Today, Inquiry-based Learning (IBL) is a powerful imperative in educational practice and a notable area of educational research. Past research has found IBL to be more effective than traditional/conventional classroom instruction strategies, but most evidence came from research on science instruction. In comparison, IBL in the social science and humanities subjects, particularly Social Studies (SS) education. appears to have been under-studied. This proposed study seeks to address this gap through investigating Singapore secondary school teachers' experiences with Issue Investigation the IBL component in the local SS syllabus. In Singapore, the emphasis on inquiry in SS is relatively new, and thus there is so far little research on this topic. Specifically, this study seeks to reveal how Issue Investigation is currently understood by SS teachers, with regard to its underlying rationale, purpose, and its relation to the rest of the SS syllabus. The study also aims to find out and analyse SS teachers' varied experiences of implementing Issue Investigation in their schools/classrooms, with a view towards identifying the characteristics of and possible contributing factors to successful/positive experiences as well as problematic/negative experiences.
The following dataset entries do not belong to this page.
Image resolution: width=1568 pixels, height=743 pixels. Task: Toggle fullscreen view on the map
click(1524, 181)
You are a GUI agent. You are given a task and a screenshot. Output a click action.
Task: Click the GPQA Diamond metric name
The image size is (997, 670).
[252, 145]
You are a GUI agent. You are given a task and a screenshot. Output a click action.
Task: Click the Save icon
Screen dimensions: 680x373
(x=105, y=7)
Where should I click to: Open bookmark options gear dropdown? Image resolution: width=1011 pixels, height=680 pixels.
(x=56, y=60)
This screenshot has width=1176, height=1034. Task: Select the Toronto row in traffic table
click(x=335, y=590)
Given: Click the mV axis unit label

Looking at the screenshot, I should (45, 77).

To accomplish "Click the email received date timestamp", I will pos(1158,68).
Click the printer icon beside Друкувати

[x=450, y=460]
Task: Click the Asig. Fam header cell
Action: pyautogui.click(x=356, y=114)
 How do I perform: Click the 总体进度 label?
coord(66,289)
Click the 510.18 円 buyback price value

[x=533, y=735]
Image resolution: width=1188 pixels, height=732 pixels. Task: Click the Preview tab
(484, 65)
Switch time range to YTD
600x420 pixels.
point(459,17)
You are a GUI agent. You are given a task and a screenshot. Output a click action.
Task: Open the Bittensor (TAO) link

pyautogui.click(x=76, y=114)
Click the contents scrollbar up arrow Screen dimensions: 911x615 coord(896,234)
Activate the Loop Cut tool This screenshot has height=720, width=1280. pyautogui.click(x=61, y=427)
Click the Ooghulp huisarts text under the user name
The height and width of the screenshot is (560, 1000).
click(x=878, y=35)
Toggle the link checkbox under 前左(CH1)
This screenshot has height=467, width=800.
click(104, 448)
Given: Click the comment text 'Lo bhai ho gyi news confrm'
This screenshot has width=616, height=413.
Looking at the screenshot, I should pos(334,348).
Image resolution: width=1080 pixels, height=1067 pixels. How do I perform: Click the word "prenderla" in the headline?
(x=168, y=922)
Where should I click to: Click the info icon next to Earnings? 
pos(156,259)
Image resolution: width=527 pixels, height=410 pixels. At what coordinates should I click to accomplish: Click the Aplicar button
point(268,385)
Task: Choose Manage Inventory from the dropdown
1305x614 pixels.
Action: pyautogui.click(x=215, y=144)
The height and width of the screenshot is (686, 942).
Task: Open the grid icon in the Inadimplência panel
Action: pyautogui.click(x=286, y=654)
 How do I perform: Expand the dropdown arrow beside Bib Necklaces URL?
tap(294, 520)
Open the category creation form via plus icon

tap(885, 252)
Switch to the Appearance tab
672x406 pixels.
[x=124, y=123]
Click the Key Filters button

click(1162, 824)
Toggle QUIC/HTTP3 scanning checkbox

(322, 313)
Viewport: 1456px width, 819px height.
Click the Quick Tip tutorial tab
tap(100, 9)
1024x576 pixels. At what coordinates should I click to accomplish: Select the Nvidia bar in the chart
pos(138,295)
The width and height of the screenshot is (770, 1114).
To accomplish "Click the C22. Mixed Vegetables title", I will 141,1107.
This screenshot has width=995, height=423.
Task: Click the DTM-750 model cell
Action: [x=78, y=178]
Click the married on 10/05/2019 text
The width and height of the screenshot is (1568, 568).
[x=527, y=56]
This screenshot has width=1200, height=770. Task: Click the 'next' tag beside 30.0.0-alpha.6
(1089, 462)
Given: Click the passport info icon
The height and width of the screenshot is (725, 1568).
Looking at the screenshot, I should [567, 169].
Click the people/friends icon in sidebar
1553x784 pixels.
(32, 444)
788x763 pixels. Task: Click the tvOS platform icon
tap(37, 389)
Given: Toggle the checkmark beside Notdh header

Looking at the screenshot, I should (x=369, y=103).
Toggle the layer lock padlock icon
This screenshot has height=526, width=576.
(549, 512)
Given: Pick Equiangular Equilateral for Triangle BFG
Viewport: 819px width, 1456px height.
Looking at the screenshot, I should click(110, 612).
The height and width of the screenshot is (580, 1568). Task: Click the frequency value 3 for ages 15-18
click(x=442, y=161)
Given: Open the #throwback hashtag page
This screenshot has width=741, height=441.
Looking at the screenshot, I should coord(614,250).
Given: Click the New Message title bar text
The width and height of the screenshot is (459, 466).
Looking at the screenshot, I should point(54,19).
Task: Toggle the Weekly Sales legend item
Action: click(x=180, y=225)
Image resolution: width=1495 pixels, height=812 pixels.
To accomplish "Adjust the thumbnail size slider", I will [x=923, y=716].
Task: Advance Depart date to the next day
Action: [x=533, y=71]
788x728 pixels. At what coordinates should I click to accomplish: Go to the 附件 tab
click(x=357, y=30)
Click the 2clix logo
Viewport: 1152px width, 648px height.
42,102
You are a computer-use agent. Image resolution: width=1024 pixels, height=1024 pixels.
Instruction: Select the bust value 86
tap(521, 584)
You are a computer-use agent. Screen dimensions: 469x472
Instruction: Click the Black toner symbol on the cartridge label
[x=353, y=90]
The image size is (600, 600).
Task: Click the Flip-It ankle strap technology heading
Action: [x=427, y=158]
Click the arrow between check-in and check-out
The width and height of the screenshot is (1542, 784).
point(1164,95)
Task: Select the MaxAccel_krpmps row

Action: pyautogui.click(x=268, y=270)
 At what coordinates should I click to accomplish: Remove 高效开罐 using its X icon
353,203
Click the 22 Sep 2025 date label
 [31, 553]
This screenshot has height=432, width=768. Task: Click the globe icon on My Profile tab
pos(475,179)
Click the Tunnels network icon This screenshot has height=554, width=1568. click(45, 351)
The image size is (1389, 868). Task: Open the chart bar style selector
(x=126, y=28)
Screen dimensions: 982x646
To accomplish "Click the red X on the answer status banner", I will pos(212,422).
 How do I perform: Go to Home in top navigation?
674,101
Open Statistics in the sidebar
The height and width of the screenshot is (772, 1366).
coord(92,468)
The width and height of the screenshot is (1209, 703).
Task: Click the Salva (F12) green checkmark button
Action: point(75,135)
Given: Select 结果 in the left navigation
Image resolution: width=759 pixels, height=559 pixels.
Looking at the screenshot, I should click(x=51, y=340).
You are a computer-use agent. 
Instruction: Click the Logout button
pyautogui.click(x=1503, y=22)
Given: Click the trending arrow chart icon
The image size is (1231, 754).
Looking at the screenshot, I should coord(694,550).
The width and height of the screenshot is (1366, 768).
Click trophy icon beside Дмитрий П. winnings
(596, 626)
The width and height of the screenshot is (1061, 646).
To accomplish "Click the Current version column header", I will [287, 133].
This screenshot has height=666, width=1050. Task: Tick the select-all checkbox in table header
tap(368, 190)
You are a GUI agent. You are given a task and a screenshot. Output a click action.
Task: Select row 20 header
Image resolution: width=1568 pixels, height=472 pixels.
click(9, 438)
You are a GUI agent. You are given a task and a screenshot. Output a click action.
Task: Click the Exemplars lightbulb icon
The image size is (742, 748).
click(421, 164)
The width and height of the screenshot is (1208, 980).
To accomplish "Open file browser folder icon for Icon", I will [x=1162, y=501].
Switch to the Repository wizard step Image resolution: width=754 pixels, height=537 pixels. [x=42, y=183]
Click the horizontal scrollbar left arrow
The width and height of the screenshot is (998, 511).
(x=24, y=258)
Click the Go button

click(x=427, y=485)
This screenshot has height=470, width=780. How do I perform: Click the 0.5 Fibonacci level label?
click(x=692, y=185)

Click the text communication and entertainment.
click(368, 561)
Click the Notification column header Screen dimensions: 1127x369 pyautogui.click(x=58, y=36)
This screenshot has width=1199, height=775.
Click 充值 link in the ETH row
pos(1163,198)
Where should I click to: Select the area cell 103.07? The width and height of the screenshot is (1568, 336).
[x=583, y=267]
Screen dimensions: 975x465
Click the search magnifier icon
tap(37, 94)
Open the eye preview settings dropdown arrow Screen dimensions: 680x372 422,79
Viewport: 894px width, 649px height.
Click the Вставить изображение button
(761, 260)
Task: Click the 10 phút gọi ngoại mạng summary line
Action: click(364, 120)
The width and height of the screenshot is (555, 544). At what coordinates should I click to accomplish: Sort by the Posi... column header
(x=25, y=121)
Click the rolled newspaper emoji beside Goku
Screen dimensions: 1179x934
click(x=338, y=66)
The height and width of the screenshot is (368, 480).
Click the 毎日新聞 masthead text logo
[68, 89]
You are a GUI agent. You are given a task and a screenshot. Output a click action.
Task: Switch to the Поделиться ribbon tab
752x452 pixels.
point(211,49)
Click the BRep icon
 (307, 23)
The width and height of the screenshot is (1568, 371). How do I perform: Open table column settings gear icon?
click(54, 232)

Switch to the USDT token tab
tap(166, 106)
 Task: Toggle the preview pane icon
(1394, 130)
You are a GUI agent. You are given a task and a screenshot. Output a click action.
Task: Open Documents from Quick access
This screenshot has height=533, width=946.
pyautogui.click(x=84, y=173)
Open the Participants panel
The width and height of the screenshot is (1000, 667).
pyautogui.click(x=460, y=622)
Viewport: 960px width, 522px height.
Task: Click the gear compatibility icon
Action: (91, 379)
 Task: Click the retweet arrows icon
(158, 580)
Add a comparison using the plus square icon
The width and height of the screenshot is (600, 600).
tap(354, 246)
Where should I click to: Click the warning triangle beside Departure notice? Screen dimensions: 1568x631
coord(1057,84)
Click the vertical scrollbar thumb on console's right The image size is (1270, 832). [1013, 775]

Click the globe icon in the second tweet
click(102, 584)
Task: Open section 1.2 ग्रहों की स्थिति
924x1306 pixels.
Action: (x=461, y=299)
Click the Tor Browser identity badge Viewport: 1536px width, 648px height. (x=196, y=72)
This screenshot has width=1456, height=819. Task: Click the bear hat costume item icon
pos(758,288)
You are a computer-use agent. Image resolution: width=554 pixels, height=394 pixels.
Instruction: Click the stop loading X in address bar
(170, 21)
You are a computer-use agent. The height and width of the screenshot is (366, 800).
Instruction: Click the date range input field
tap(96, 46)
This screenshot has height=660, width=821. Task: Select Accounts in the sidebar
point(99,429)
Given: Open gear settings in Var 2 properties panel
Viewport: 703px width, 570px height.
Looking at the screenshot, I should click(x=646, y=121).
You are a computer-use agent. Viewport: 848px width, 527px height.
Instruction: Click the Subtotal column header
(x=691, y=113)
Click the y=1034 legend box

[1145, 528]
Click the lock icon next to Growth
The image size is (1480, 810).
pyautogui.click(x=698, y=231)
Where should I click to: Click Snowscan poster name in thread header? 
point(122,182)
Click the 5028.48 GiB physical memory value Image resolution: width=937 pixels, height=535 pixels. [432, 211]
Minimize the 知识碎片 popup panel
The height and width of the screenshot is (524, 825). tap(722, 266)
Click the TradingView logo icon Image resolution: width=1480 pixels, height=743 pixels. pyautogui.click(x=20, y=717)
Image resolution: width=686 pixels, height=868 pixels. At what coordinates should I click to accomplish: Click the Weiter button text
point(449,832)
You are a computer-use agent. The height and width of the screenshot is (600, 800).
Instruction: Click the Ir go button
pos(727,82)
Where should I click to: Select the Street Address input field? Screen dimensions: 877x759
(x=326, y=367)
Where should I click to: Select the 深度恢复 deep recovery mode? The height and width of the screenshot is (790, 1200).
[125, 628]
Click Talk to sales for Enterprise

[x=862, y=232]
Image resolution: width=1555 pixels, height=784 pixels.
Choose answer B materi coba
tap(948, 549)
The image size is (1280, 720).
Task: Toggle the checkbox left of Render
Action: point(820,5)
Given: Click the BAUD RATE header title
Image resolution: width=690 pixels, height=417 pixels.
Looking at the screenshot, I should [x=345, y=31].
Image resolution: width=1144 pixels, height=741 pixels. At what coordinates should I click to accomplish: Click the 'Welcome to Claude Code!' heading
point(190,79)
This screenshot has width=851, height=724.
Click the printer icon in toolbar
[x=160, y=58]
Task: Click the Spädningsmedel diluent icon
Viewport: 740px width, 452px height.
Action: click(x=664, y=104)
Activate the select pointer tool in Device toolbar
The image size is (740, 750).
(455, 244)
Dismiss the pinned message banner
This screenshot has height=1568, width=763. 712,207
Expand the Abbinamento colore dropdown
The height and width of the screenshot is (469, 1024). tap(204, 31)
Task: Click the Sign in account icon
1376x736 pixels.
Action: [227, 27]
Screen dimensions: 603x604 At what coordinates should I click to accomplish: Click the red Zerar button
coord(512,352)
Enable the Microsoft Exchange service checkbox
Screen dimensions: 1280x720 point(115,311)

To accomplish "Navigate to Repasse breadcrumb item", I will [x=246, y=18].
Through achieving these research objectives, the study ultimately seeks to use its findings to further support Singapore teachers in making more effective use of Issue Investigation as a powerful pedagogy, and to lay the groundwork for more systematic and in-depth research on inquiry-based SS in Singapore. In line with the stated research objectives, a qualitative research approach is proposed. Qualitative data will be collected chiefly through interviews and focus-group discussions (FGD) with SS teachers, Subject Heads, and Heads of Departments in secondary schools in Singapore, supplemented by collection of relevant documentary data and/or artefacts. It is estimated that up to 15 teachers from up to 5 schools will be involved in this study.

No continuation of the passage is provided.